Every line below should be copied exactly; drop the pictures.

▶ _Dataset entries_
◇ ◇ ◇ ◇
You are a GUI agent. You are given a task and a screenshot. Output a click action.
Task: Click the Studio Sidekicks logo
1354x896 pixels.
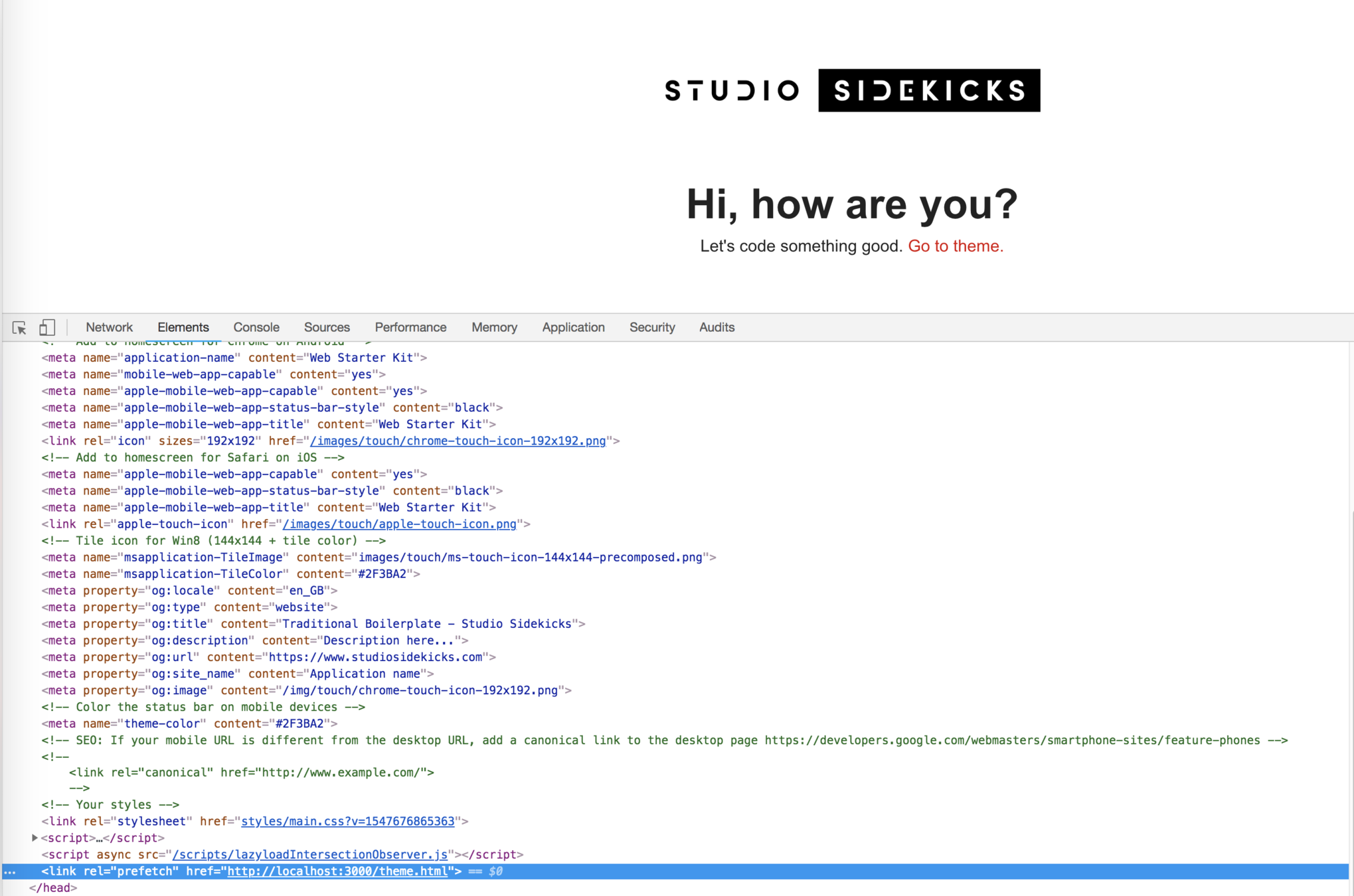click(852, 90)
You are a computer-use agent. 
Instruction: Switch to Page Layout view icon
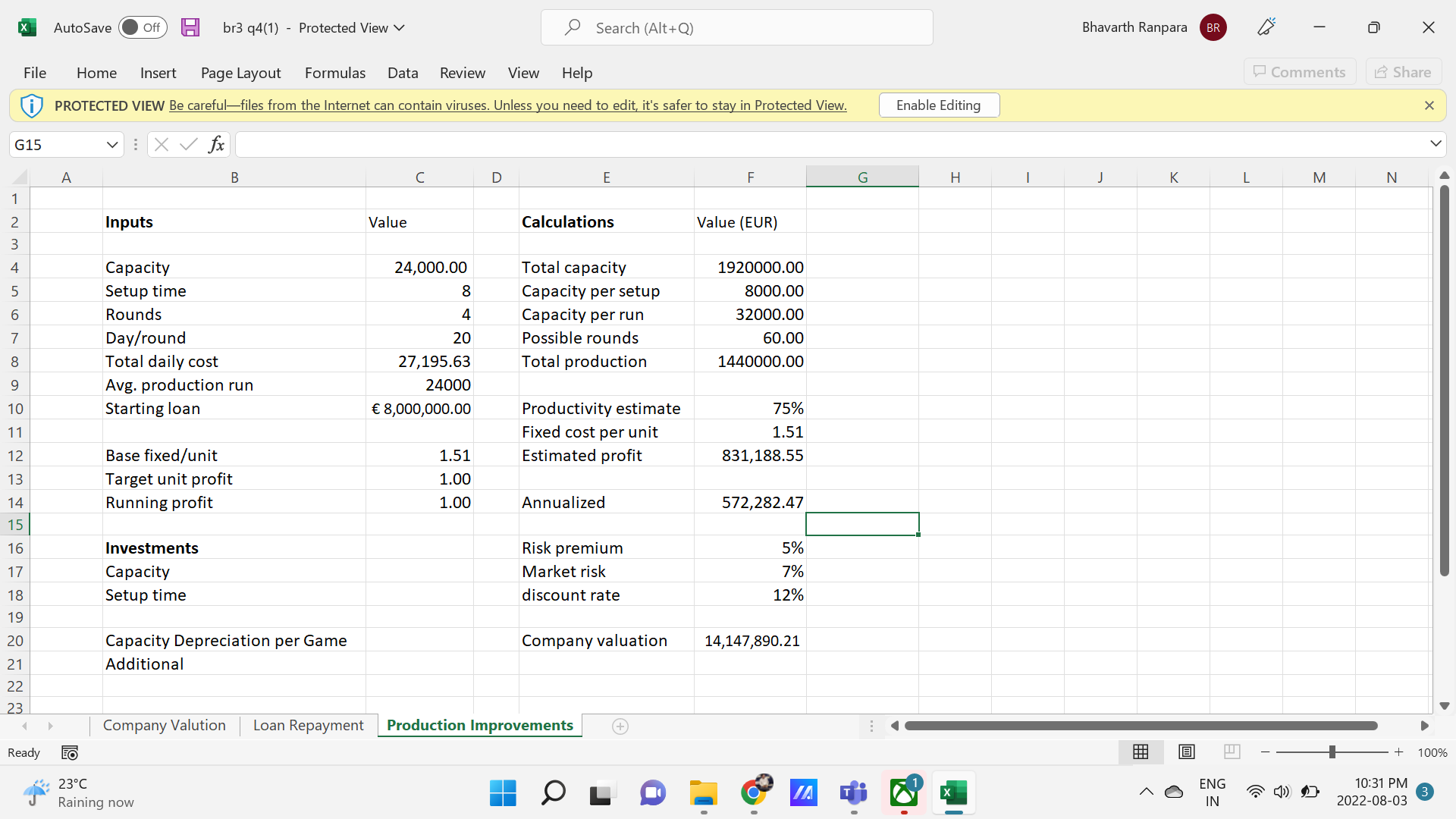[1187, 752]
◇ ◇ ◇ ◇
▶ _Written response_
You are a GUI agent. You are given a task and a screenshot. Output a click action.
Task: Click the Studio Sidekicks logo
1354x896 pixels.
click(852, 90)
You are a computer-use agent. 
Instruction: Switch to Page Layout view icon
[1187, 752]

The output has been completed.